The Wenxian Covenant Texts are a set of excavated early Chinese oaths of allegiance. They were written on stone tablets and date to the fifth to fourth centuries BC, the beginning of the “Warring States” era, a 250-year period during which seven major states engaged in almost constant warfare.
In 1980-81 at Wenxian, 750 km south west of Beijing, 13,000 stone tablets were excavated from the sacrificial pits in which they had been buried two and half thousand years before. On the majority of these tablets so-called “covenant” texts, brush-written ink inscriptions, are still visible. Each gives the name of an individual and that individual’s oath of allegiance, expressed in one of about ten different formulae. These oaths served as the basic tool of political organization in early China, since leaders relied on them during the constant realignments of political groupings in the Warring States period. A lineage called the Han was responsible for the Wenxian texts. As an early large state, Jin, was breaking up, smaller emerging states formed around lineage groups, one of which was the Han. But more than just kinfolk swore these loyalty oaths,as non-Han names attest. We therefore see how leaders were amassing followers whom they could put either into the battlefield or on farms to provide food and taxes to supply the armies. This period is recorded in summary fashion in early histories, but the Wenxian texts provide first-hand evidence of how the process occurred in the emerging state of Han.

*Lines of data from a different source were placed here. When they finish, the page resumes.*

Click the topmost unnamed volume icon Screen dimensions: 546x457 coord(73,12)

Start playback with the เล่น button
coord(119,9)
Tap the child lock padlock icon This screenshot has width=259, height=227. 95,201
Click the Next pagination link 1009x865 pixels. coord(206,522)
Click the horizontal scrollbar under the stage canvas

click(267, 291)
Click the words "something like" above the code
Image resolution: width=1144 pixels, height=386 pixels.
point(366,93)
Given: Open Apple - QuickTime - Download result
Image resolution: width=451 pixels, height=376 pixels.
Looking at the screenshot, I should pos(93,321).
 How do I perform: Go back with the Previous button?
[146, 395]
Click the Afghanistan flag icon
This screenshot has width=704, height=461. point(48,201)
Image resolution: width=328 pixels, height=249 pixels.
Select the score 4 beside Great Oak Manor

This project was a collaboration between Crispin Williams, of the Department of East Asian Languages and Cultures at The University of Kansas, and The Digital Humanities Institute at The University of Sheffield, kindly funded by The University of Kansas Institute for Digital Research in the Humanities.

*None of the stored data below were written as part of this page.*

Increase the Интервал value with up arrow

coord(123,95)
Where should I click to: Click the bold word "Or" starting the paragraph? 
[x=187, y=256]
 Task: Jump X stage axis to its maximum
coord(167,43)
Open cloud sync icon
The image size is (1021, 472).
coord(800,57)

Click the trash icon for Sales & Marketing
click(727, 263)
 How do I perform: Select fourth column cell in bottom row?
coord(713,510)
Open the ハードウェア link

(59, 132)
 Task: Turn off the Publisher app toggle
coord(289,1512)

The Wenxian Covenant Texts were excavated by HAO Benxing and ZHAO Shigang and are housed at The Henan Provincial Institute of Cultural Relics and Archaeology, in Zhengzhou, Henan province, China. Crispin Williams is collaborating with the excavators to prepare these materials for publication. They will be published by The Cultural Relics Publishing House.
This pilot project aimed to demonstrate that the full research potential of the Wenxian Covenant Texts can be realized by providing an online database with search options enabling complex analysis of these multi-faceted materials. In particular it enabled comparative analysis of scribal features using a range of search techniques.
Project Team
- Crispin Williams (Principal Investigator – University of Kansas)
- Matthew Groves (Developer – The Digital Humanities Institute)
- Ryan Bloor (Developer – The Digital Humanities Institute)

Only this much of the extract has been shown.